Black and non-Hispanic patients have poorer cancer-specific survival in PMCTs.
关于原发性恶性心脏肿瘤(PMCTs)的流行病学特征以及种族和民族对其的影响,目前了解有限。
通过监测、流行病学和最终结果(SEER)登记处比较美国主要种族的临床特征和癌症特异性生存结果。
使用国际疾病分类肿瘤学第三版(ICD - O - 3)编码识别1975年至2015年的PMCTs。确定了三个主要种族——“白人”、“黑人”和“亚裔/太平洋岛民”。基于肿瘤组织学,使用Kaplan - Meier分析比较不同种族之间以及种族内部的癌症特异性生存结果。对“西班牙裔”和“非西班牙裔”进行了癌症特异性生存的亚组分析。
共识别出720例患者,其中47%为女性,79%为白人,诊断时的平均年龄为(47±20岁)。黑人患者明显更年轻(39±18岁),血管肉瘤的发生率更高(53%)。非血管肉瘤和淋巴瘤是白人(38%)和亚裔/太平洋岛民(34%)队列中最常见的肿瘤。
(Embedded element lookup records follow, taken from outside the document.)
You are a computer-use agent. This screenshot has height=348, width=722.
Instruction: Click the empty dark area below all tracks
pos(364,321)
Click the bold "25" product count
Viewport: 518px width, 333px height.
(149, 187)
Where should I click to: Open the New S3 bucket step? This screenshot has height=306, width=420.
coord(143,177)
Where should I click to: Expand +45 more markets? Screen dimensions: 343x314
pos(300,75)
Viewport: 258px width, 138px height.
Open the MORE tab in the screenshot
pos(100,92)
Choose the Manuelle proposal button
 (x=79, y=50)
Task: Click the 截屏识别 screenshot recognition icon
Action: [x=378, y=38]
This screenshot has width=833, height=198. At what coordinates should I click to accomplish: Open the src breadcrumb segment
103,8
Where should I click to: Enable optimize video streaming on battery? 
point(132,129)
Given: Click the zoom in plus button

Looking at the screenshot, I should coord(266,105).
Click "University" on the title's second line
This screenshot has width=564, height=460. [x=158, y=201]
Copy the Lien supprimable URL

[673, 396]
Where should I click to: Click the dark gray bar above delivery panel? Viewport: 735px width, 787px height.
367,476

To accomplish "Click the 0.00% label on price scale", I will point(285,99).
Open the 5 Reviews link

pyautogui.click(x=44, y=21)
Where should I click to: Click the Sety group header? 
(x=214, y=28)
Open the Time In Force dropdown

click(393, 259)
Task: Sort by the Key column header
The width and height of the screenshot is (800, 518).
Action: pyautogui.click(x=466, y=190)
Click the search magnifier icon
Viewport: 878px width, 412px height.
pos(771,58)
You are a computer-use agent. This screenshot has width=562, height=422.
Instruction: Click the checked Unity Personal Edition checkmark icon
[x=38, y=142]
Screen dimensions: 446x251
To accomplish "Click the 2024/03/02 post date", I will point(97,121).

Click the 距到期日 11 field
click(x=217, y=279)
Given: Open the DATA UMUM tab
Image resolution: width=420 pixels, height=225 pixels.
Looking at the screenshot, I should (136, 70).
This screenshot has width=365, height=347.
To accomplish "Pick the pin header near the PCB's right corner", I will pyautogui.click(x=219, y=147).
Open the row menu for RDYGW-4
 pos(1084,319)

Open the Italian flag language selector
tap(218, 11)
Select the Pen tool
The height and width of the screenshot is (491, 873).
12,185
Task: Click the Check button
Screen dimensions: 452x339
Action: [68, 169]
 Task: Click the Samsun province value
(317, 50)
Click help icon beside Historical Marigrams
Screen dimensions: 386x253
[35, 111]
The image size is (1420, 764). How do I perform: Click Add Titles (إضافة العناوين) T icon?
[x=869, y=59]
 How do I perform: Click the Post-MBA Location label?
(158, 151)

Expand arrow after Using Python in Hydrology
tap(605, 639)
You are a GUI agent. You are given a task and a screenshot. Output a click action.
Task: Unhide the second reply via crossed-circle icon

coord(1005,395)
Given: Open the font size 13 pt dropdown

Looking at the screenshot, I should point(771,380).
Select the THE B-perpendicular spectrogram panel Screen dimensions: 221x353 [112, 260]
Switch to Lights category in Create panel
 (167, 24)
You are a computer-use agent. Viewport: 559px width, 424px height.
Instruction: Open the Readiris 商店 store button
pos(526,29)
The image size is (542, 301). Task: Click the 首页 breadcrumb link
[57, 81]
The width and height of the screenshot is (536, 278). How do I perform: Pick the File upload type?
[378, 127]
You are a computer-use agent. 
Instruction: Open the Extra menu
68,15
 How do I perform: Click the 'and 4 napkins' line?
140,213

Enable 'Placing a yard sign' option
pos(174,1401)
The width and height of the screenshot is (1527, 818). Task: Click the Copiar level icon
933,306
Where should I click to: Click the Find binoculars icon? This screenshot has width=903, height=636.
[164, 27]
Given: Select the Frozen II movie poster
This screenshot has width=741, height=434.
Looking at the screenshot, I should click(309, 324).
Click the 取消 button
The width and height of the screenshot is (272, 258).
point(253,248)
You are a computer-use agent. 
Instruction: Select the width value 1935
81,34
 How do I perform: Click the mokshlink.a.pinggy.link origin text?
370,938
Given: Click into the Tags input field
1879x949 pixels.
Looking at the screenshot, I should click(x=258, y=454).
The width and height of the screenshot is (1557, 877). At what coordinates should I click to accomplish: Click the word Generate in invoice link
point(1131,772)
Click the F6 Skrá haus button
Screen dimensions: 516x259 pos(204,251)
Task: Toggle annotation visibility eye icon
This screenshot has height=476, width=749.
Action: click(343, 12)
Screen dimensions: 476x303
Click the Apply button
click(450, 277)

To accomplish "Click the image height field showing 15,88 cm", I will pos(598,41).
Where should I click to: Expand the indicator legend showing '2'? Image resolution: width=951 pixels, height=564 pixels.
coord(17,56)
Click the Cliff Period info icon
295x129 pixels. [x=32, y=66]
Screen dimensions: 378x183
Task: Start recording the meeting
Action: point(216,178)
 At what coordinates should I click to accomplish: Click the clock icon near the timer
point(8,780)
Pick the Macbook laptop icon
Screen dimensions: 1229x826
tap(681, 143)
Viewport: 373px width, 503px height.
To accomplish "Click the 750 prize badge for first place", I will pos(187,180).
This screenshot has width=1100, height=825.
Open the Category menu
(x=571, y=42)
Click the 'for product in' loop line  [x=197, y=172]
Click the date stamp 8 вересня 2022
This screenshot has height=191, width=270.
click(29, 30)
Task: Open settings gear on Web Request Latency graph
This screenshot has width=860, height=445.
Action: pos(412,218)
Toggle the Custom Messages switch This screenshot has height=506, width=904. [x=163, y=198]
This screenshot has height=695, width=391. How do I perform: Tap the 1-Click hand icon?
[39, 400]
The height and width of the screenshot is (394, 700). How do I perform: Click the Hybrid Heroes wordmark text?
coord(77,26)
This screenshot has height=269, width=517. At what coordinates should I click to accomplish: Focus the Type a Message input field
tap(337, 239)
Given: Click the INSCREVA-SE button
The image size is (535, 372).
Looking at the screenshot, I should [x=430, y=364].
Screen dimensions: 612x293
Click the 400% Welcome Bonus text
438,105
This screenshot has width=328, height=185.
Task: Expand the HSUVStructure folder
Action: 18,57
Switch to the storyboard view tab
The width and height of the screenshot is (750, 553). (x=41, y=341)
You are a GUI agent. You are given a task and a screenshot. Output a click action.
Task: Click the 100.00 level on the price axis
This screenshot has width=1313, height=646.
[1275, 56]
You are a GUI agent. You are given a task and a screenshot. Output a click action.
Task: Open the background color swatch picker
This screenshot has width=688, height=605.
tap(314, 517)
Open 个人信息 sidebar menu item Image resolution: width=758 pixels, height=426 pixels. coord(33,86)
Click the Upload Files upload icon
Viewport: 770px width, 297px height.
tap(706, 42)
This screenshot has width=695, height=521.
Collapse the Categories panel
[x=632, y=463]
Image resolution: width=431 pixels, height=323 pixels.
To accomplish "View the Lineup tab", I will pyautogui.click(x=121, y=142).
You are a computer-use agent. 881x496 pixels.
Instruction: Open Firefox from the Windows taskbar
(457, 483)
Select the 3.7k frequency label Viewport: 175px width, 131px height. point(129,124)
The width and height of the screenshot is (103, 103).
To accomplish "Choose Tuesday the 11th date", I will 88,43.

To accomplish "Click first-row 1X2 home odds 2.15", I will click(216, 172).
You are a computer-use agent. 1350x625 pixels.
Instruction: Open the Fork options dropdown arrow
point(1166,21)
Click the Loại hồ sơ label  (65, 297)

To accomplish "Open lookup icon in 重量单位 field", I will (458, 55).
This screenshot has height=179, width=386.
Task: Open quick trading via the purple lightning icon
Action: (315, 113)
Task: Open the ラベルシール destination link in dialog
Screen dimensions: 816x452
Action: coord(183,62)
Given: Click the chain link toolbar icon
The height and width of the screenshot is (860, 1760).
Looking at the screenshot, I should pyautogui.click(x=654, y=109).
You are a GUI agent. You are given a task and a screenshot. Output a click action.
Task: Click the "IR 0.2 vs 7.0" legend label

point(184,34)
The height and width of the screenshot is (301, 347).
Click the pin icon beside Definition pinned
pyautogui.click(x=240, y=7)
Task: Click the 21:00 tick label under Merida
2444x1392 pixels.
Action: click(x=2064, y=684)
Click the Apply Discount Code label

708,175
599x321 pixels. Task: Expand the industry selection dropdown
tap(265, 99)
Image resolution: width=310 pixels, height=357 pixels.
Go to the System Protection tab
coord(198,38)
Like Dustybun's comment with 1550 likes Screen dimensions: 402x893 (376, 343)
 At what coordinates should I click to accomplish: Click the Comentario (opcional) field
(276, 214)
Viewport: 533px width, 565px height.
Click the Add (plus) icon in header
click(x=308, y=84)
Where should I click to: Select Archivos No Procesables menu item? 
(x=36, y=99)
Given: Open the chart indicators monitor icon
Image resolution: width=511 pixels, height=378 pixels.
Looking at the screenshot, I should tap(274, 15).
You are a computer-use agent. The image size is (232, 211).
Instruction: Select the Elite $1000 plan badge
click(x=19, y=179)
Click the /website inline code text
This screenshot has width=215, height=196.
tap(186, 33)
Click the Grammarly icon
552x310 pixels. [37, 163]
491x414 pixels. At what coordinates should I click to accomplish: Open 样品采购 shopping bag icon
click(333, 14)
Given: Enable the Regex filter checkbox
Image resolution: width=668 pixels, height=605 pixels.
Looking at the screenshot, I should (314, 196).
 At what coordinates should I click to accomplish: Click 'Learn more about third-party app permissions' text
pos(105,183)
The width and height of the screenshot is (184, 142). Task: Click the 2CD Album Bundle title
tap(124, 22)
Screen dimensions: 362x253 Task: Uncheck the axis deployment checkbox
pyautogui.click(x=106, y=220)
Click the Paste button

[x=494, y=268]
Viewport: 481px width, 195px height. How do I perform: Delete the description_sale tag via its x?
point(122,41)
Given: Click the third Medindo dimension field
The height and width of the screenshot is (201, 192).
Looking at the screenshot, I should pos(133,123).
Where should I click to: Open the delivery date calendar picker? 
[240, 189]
中位随访期为50(四分位间距3 - 86)个月,黑人的癌症特异性生存(平均±标准差,单位:月)为(9±3),低于白人(15±1)和亚裔/太平洋岛民(14±1)(数值;黑人与白人比较<0.001;黑人与亚裔/太平洋岛民比较 = 0.017,白人与亚裔/太平洋岛民比较 = 0.3)。对116名(16%)西班牙裔患者(40%为女性;平均年龄40±20岁)进行的亚组分析显示,其癌症特异性生存平均时间为16.9±2.4个月,长于非西班牙裔患者的13.6±1.1个月(P = 0.011)。
黑人及非西班牙裔患者在PMCTs中的癌症特异性生存情况较差。